• TASK DESCRIPTION: An exact transcription of all the records, free of pictures, is the expected answer.

• DATA SHOWN:

= = = = = = =

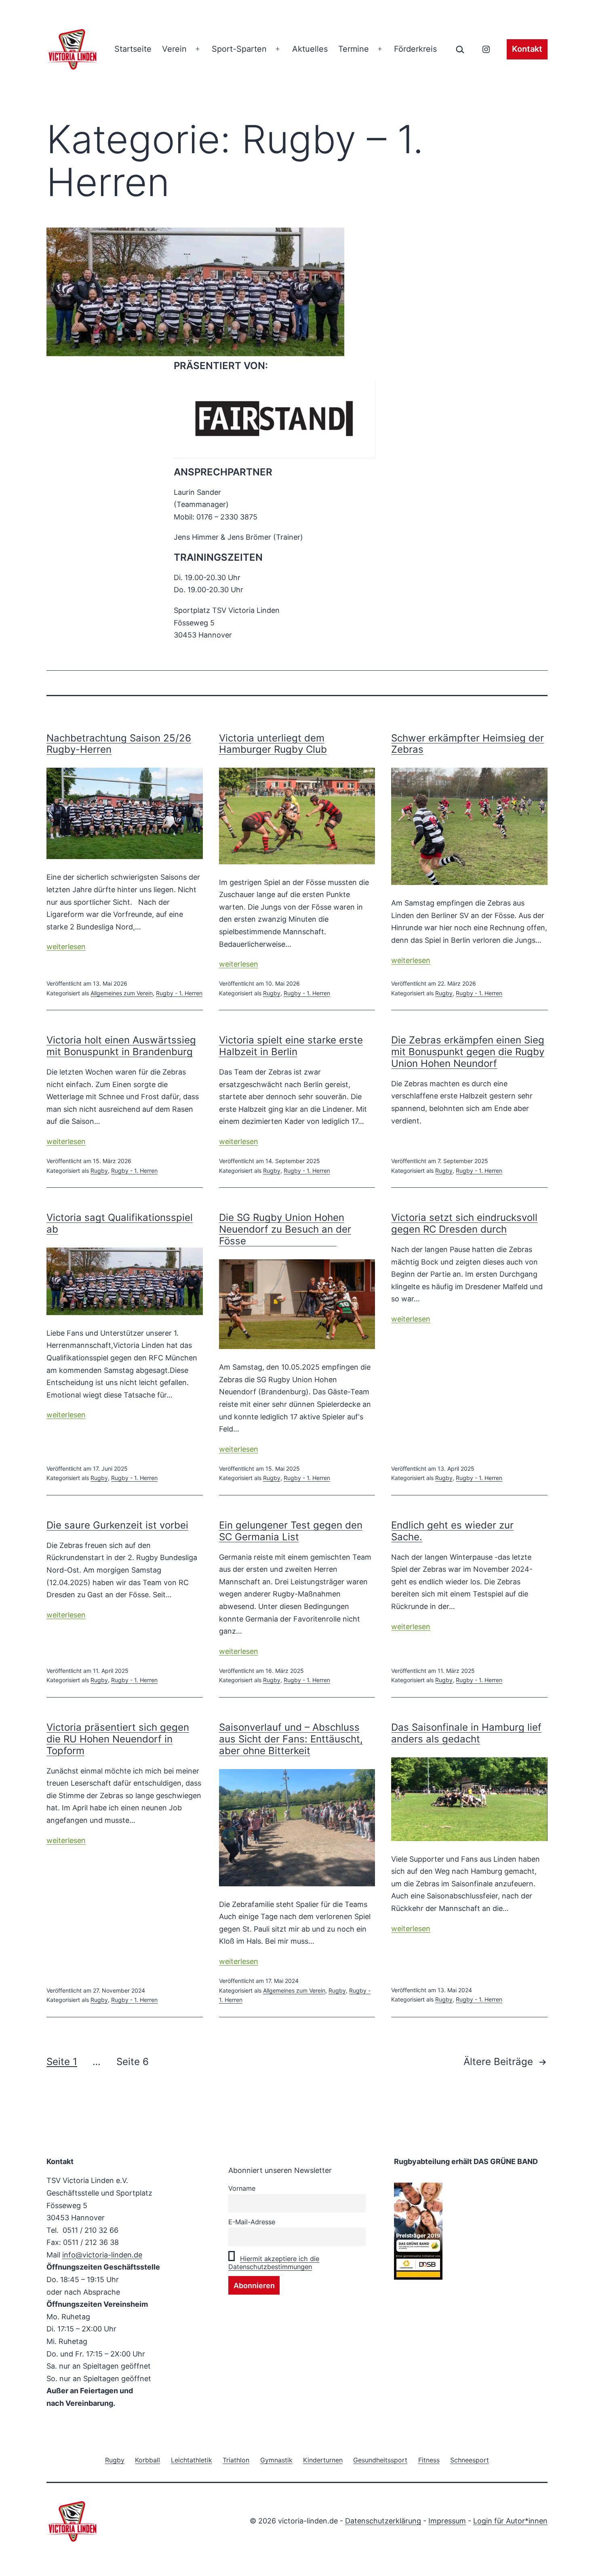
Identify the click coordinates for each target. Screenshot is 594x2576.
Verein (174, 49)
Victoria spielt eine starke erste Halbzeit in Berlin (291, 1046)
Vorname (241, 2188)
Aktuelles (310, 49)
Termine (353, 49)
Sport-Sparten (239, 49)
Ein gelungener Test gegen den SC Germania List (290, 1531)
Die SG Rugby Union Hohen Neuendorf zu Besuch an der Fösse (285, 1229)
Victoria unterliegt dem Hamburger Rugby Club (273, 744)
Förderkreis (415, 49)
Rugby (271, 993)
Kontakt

= = = = = = =

• WRITTEN SOLUTION:
Identify the click coordinates for each target. Screenshot is 594x2576.
Verein (174, 49)
Victoria spielt eine starke erste Halbzeit in Berlin (291, 1046)
Vorname (241, 2188)
Aktuelles (310, 49)
Termine (353, 49)
Sport-Sparten (239, 49)
Ein gelungener Test gegen den SC Germania List (290, 1531)
Die SG Rugby Union Hohen Neuendorf zu Besuch an der Fösse (285, 1229)
Victoria unterliegt dem Hamburger Rugby Club (273, 744)
Förderkreis (415, 49)
Rugby (271, 993)
Kontakt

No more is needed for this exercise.